Lei, Rana, non ha mai il capo completamente scoperto e si mantiene sempre a una certa distanza dagli uomini. Riesce, però, a modellare le sue reazioni emotive, spingendo la paura verso la compassione del perdono. Lui, Emad, è un professore che ama il cinema d’avanguardia e mette in scena un’opera tutta occidentale quale Morte di un commesso viaggiatore di Arthur Miller. Ma la sua coscienza di uomo non è capace di dimenticare il dolore subito dallainterpreti film moglie: tutte le sue azioni sono rivolte alla vendetta; prima nella ricerca del colpevole e poi nel tentativo di riscatto. Raccontando due delle possibili reazioni alla violenza, la coppia diventa il micro-mondo attraverso il quale la vita si esprime nel suo complesso. Quella dell’Iran di oggi, teso tra le spinte della modernità democratica e i colpi di un regime ancora fortemente teocratico. Così la pièce di Arthur Miller è lo spunto creativo per infondere speranza: il conflitto familiare di allora (il 1949), modellato intorno alla critica sul sogno americano, diventa il mezzo per sviscerare le responsabilità morali di ogni singolo individuo.

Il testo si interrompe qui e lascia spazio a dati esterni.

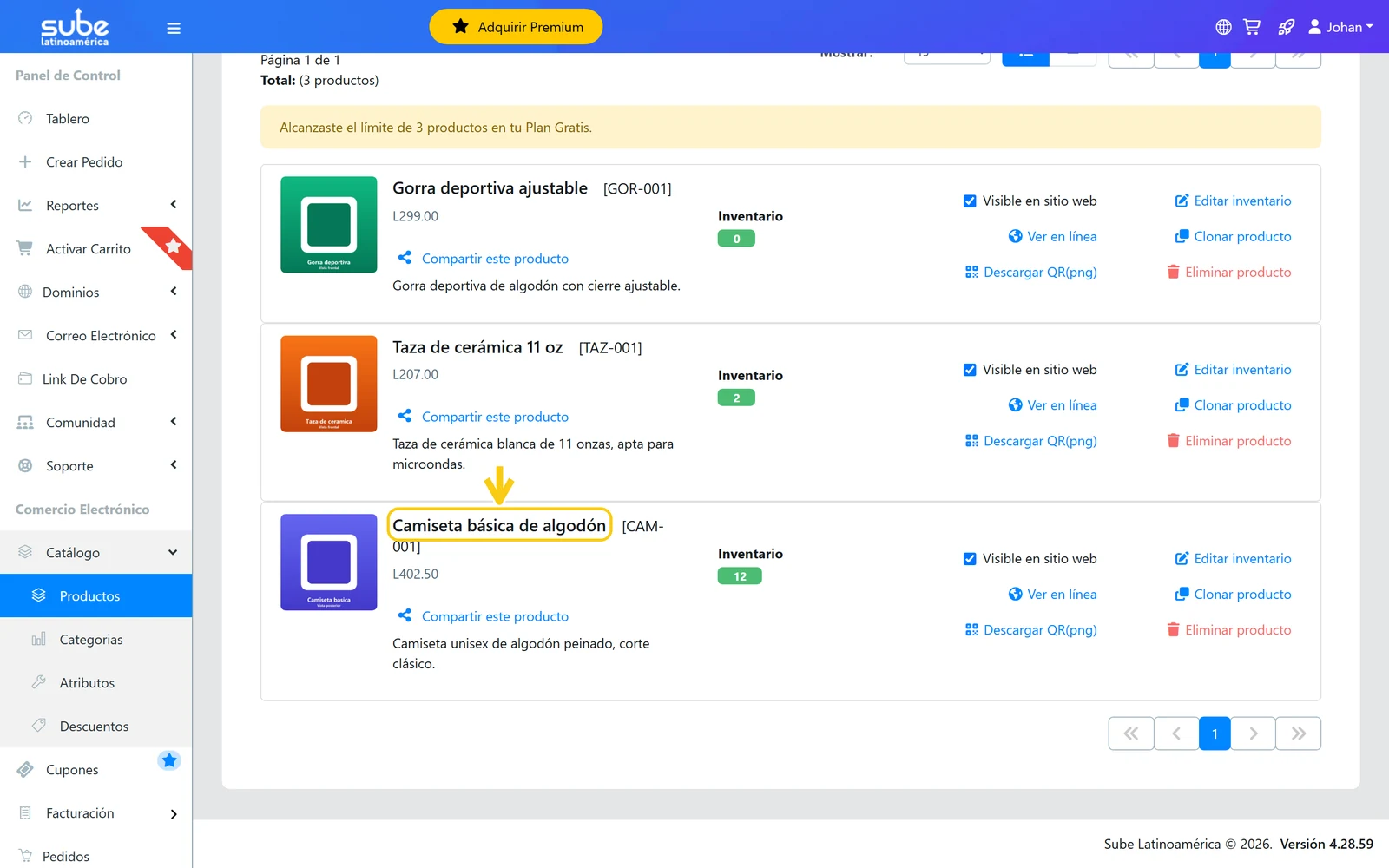Open the Taza de cerámica thumbnail image
Viewport: 1389px width, 868px height.
(x=329, y=384)
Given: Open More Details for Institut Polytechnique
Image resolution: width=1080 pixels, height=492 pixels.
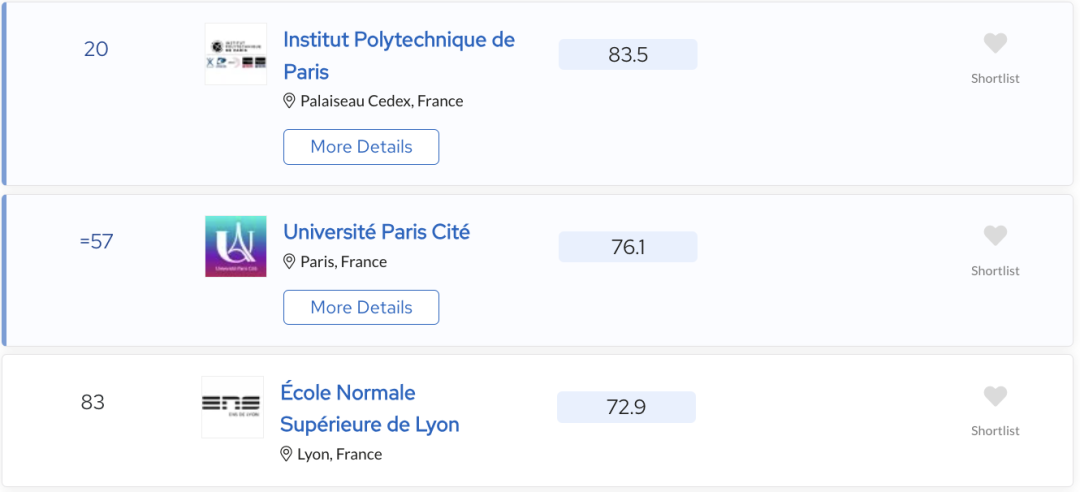Looking at the screenshot, I should pos(361,147).
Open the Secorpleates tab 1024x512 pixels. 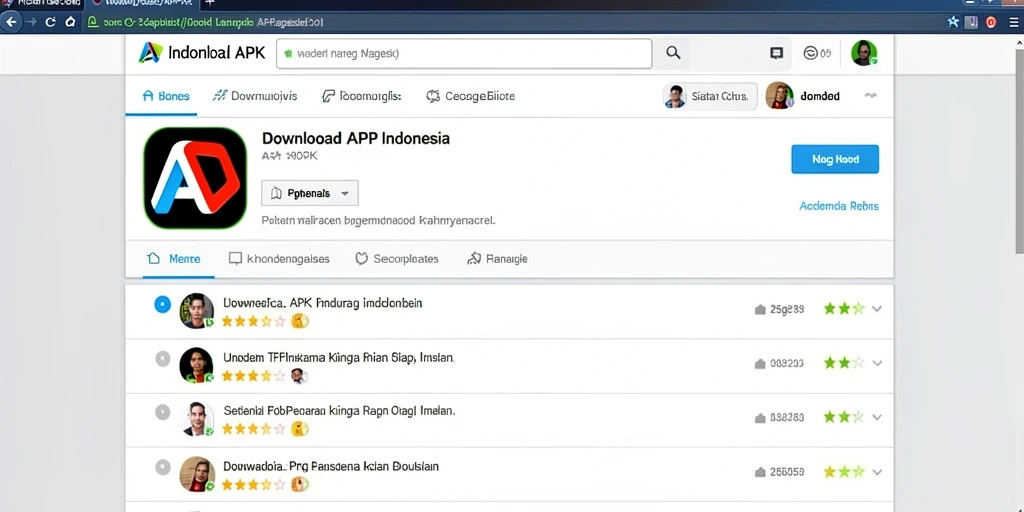click(x=396, y=259)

Anche qui, infatti, lo screzio nella coppia è uno strumento valido a raccontarne la società circostante, nonostante siano sempre i volti a essere in primo piano; quasi mai i busti interi o i paesaggi ad ampio respiro. Il luogo della riflessione è l’interiorità di uno sguardo e l’intimità di una vita casalinga. Da questo micro-cosmo si diparte la riflessione sul tutto: l’uomo è capace di perdonare la violenza subita? L’essere umano ha in sé il coraggio di muoversi a compassione nei confronti del nemico? La vittima può riabilitare il carnefice, che da mostro insensibile potrebbe trasformarsi in una persona con le sue debolezze? Per Emad il perdono è impensabile: l’aggressione contro una donna deve essere ripagata con altrettanta ferocia. Se nella prima parte del film il cliente è l’aggressore sconosciuto, in seguito è lui stesso (Emad) a vestirne i panni: si trasforma per smascherare l’orco, ma con esso ne assume anche le fattezze quando cerca, a tutti i costi, di muovere vendetta. Rana, invece, è la vittima per eccellenza: colei che, nonostante la violenza subita, sa condividere con il carnefice la condizione di subalterno. Se prima è la paura dell’ignoto a tenerla in trappola, in seguito è lo stesso marito a incuterle timore.

Come il Willy Loman di Arthur Miller, i sentimenti di Emad non conoscono sfumature: la mascolinità si esprime in reazioni eccessive incapaci di percorrere vie alternative. La femminilità della moglie Linda è, invece, la stessa di Rana: il saper scendere a compromessi con il peggio che possa riservarci la vita, perdonando anche l’indicibile. La domanda finale che rimane, allora, nella mente dello spettatore è solo una: quale delle due reazioni potrebbe essere la più giusta? Quella mascolina della rabbia, che aggredisce per riparare al torto subito, oppure quella femminile della compassione, che accorre a difesa del mostro sofferente?